Figure 2. Forest plot of association between MMP-2 1306T and lung cancer.
MMP-2735C→T
Only 2 studies were identified for MMP-2735C→T that evaluated its association with lung cancer.27, 28 A significant association was observed in the dominant CT/TT model (OR, 0.65; 95% CI, 0.53–0.79; p < 0.0001) that was protective in nature. There was no significant association observed in the recessive TT model (OR, 0.88; 95% CI, 0.56–1.39; p = 0.59).
MMP-3 nt-1171
Three studies were identified that investigated the association between the MMP-3 nt-1171 polymorphism and lung cancer.29–31 No significant association was observed in either the dominant (OR, 1.03; 95% CI, 0.89–1.2; p = 0.66) or the recessive model (OR, 0.97; 95% CI, 0.84–1.12; p = 0.71). No interstudy heterogeneity was observed in either model. Funnel plots were symmetrical and the Egger's test for both models showed no significance suggesting little evidence of publication bias.
Colorectal cancer
MMP-1 nt-1607
Five studies were identified that investigated the association between MMP-1 nt-1607 polymorphism with colorectal cancer,34–38 but the genotype data for Ghilardi et al. could not be interpreted for inclusion in a dominant model. In assessing the dominant 1G2G/2G2G model, there was a significant association with colorectal cancer when compared to homozygous 1G carriers (Fig. 3) (OR, 1.66; 95% CI, 1.14–2.42; p = 0.008). Similarly, the recessive 2G2G state showed significant association with colorectal cancer when compared against the homozygote 1G1G and heterozygote 1G2G state (Fig. 4) (OR, 1.59; 95% CI, 1.15–2.20; p = 0.005). No significant interstudy heterogeneity was observed in either the dominant or recessive models. Funnel plots were symmetrical and the Egger's test for both models showed no significance suggesting little evidence of publication bias.
Figure 3. Forest plot of association between MMP-1 nt-1607 2G and colorectal cancer.

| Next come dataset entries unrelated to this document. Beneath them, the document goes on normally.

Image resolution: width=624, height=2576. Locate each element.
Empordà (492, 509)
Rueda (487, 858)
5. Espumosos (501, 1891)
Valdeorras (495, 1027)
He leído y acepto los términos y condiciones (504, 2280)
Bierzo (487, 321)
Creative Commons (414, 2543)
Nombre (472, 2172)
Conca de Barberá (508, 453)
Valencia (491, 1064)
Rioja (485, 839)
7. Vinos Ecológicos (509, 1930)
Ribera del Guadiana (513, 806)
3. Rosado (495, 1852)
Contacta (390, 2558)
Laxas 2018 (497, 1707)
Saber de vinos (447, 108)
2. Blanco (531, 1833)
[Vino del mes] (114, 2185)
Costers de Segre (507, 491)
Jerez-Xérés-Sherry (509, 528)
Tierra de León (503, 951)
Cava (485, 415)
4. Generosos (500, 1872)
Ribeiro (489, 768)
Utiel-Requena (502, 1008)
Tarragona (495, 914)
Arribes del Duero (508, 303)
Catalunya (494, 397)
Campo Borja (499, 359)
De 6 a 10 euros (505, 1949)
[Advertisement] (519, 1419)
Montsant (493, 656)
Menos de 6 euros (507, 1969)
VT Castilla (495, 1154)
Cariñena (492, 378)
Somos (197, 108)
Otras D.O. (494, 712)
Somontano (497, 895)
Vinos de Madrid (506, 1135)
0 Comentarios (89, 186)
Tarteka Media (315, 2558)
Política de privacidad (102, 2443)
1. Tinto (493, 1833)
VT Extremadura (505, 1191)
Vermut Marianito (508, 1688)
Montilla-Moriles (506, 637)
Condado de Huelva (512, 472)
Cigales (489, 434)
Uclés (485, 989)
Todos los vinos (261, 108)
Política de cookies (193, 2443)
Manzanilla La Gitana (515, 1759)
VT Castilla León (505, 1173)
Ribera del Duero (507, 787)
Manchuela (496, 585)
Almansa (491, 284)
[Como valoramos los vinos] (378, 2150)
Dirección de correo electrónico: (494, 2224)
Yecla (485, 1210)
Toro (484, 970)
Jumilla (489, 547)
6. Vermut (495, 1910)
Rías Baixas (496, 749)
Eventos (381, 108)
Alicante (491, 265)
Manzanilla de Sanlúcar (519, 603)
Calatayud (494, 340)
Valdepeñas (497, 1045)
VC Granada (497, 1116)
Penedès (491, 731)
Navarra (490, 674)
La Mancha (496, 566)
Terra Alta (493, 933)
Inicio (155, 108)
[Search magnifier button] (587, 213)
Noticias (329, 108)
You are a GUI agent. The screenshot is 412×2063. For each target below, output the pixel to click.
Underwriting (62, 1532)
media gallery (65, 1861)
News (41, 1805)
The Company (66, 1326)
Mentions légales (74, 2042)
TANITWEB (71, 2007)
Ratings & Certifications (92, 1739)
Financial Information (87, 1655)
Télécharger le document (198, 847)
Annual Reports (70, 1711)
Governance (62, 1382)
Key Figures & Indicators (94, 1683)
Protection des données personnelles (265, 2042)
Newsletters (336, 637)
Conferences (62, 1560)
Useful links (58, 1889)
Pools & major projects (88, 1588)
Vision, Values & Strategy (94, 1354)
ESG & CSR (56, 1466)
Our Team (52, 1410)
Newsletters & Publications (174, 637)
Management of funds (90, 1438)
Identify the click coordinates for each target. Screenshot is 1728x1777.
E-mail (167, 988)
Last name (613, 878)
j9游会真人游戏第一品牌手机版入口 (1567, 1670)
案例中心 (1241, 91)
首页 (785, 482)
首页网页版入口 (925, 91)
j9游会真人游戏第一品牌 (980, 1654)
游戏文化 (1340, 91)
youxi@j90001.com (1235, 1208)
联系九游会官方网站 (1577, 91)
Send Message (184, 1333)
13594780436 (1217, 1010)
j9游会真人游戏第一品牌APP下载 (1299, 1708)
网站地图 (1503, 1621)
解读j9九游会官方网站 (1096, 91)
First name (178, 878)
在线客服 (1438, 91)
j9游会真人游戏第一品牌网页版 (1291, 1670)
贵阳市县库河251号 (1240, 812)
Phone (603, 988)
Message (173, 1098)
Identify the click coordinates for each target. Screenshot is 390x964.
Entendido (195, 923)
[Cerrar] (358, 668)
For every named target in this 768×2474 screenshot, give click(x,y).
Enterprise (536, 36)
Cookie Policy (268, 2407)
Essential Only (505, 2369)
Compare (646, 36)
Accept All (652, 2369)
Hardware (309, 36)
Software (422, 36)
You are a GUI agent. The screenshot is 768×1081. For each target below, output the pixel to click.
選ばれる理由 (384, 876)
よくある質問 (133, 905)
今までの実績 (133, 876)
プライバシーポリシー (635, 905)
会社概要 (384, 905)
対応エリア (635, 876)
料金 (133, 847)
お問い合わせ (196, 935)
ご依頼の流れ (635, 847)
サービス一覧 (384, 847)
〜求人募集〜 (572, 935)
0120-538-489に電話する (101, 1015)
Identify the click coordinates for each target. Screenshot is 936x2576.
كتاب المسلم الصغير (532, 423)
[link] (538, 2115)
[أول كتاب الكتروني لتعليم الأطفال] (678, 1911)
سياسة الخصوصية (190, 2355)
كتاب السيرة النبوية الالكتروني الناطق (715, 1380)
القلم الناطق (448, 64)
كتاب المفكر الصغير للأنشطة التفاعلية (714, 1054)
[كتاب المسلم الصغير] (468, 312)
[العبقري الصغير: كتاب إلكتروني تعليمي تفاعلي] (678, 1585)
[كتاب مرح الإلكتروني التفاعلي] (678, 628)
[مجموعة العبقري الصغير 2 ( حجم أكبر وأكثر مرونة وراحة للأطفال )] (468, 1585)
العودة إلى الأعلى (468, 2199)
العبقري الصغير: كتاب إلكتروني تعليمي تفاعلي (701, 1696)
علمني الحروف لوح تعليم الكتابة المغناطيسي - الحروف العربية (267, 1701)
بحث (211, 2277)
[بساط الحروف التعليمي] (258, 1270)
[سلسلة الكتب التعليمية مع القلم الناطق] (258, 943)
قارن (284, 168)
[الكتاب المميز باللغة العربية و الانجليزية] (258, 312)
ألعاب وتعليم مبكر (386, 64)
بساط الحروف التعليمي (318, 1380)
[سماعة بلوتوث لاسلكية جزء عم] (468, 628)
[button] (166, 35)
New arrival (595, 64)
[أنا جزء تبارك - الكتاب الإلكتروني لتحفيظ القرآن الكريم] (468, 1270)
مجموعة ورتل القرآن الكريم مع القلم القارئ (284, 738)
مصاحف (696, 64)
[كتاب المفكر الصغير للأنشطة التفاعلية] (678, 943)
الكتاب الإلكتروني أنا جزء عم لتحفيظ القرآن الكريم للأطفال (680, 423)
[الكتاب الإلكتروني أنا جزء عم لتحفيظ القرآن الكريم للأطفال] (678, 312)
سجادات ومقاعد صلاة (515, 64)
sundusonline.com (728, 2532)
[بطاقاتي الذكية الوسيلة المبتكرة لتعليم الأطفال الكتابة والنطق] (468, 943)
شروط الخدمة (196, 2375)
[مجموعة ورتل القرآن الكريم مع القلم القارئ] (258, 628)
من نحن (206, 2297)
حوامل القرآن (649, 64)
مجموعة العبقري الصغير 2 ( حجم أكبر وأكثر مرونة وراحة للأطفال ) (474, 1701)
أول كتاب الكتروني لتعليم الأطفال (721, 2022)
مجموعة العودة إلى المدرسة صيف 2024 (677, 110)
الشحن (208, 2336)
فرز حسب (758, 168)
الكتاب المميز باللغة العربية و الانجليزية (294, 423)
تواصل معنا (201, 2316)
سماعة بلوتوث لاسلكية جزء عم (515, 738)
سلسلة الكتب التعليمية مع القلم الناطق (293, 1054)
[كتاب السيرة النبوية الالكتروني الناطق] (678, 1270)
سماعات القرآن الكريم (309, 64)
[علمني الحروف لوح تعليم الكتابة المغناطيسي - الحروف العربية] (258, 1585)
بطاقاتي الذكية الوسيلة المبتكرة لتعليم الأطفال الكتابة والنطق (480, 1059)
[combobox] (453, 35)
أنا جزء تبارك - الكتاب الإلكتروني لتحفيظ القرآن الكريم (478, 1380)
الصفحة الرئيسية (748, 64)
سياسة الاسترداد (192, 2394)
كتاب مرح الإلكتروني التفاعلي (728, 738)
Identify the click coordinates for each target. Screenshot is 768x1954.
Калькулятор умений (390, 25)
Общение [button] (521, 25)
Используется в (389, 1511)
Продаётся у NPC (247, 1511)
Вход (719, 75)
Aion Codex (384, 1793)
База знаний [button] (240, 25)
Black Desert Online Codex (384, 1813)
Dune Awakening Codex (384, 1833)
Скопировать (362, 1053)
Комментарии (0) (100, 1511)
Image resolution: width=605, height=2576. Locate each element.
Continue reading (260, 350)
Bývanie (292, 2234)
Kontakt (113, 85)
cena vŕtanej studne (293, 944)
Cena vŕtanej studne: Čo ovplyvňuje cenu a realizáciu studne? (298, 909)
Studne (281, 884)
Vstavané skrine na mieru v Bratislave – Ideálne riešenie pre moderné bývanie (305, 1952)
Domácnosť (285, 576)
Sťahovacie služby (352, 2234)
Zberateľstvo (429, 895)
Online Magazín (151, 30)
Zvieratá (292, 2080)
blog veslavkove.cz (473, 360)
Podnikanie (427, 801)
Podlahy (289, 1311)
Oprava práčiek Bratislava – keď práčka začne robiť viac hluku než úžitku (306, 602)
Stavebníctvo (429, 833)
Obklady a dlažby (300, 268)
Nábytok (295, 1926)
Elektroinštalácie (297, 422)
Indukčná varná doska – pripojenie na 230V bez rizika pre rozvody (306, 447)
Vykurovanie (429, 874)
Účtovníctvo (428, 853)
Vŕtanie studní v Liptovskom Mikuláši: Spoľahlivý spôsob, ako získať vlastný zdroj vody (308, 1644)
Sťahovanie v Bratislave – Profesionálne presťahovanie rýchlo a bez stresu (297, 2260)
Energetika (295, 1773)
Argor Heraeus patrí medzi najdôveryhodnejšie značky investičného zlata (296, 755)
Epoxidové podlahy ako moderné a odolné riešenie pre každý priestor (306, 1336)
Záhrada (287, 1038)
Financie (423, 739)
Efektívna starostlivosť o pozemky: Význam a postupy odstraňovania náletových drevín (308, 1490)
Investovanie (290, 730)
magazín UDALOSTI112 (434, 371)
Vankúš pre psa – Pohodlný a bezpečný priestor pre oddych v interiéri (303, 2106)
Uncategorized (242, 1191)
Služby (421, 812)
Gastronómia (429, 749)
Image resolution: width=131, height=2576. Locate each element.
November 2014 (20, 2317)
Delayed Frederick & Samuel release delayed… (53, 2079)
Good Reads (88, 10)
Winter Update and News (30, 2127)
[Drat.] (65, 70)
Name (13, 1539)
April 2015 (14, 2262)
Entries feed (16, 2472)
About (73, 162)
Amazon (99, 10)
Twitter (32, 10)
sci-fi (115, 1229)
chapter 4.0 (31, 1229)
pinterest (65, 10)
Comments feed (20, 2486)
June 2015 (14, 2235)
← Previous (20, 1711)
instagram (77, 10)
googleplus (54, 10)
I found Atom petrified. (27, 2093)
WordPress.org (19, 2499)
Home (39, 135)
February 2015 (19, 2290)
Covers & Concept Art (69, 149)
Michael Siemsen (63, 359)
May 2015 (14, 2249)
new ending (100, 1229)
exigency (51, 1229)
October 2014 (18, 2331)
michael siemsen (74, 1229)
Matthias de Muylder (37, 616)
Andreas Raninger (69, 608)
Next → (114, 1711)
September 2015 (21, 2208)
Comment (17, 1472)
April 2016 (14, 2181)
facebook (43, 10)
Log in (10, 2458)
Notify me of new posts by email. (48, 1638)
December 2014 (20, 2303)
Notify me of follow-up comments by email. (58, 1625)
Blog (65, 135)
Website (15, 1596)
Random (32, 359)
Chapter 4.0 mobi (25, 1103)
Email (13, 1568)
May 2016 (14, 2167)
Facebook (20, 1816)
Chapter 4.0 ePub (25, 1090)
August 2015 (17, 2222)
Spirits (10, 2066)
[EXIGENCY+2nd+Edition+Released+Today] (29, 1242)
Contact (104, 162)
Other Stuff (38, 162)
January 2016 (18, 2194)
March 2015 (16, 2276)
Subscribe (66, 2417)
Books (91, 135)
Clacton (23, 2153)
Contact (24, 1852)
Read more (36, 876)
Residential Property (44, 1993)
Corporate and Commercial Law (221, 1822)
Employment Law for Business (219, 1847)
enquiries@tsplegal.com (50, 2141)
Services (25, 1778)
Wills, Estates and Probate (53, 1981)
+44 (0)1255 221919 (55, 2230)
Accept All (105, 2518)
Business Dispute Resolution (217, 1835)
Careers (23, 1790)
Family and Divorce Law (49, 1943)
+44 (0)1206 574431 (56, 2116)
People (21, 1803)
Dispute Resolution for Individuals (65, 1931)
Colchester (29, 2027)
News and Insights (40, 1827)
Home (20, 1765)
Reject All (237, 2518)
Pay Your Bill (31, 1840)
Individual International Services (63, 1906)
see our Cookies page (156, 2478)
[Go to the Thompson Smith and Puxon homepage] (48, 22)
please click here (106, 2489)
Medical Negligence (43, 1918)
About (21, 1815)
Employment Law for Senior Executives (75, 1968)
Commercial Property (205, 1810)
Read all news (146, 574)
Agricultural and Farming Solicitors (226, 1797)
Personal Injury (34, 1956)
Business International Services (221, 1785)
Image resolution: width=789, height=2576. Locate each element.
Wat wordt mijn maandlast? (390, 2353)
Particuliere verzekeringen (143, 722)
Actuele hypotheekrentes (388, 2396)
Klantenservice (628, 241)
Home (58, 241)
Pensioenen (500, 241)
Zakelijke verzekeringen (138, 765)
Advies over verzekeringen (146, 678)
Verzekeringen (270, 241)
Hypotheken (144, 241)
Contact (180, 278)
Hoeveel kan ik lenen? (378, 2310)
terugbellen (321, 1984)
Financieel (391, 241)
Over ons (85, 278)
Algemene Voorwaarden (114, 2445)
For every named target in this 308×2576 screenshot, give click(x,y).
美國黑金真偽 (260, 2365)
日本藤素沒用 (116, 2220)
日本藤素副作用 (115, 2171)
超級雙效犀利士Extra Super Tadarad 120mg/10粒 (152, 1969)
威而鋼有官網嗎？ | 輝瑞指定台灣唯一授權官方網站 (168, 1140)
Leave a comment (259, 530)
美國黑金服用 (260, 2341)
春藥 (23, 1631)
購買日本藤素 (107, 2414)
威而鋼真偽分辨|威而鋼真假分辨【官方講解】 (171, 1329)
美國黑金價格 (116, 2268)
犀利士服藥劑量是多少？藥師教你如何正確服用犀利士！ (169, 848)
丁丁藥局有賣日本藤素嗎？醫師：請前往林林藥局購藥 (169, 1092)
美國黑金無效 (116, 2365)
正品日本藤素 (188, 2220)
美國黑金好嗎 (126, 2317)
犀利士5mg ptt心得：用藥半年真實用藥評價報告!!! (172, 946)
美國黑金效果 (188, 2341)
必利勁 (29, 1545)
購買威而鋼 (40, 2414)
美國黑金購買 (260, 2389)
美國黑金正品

Figure 4. Forest plot of association between MMP-1 nt-1607 2G2G and colorectal cancer.
MMP-2 nt-1306C/T
MMP-3 nt-1171
Four studies investigated the association between the MMP-3 nt-1171 polymorphism and colorectal cancer.37, 41–43 No significant association was observed in either the dominant (OR, 0.93; 95% CI, 0.50–1.71; p = 0.81) or recessive (OR, 1.29; 95% CI, 0.66–2.51; p = 0.45) models. Significant interstudy heterogeneity was observed in the recessive model (phet = 0.005). Funnel plots were symmetrical and the Egger's tests for both models were nonsignificant suggesting little evidence of publication bias.
MMP-9 1562C→T
Five studies evaluated MMP-9 1562C→T polymorphism and its association with colorectal cancer.37, 40, 44–46 Genotype data could not be interpreted for Xu et al. in a recessive model. Neither the dominant CT/TT (OR, 0.90; 95% CI, 0.68–1.17; p = 0.43) nor recessive TT model (OR, 0.60; 95% CI, 0.15–2.41; p = 0.47) showed significant association with colorectal cancer. No significant interstudy heterogeneity was observed. The funnel plot was symmetrical and Egger's test showed no significance suggesting little evidence of publication bias.
Breast cancer
MMP-1 nt-1602
MMP-2 nt-1306C/T
Four studies were identified investigating the MMP-2 nt-1306C/T polymorphism and its association with breast cancer.49–52 In assessing the dominant CT/TT model (Fig. 5), there was a (nonsignificant) negative (protective) association against breast cancer when compared against the C homozygote state (OR, 0.66; 95% CI, 0.40–1.07; p = 0.09). No association was observed in the recessive TT model (OR, 0.95; 95% CI, 0.54–1.66; p = 0.86) when compared against the heterozygote (CT) and homozygote state (TT). Funnel plots were symmetrical and the Egger's test showed no significance suggesting little evidence of publication bias.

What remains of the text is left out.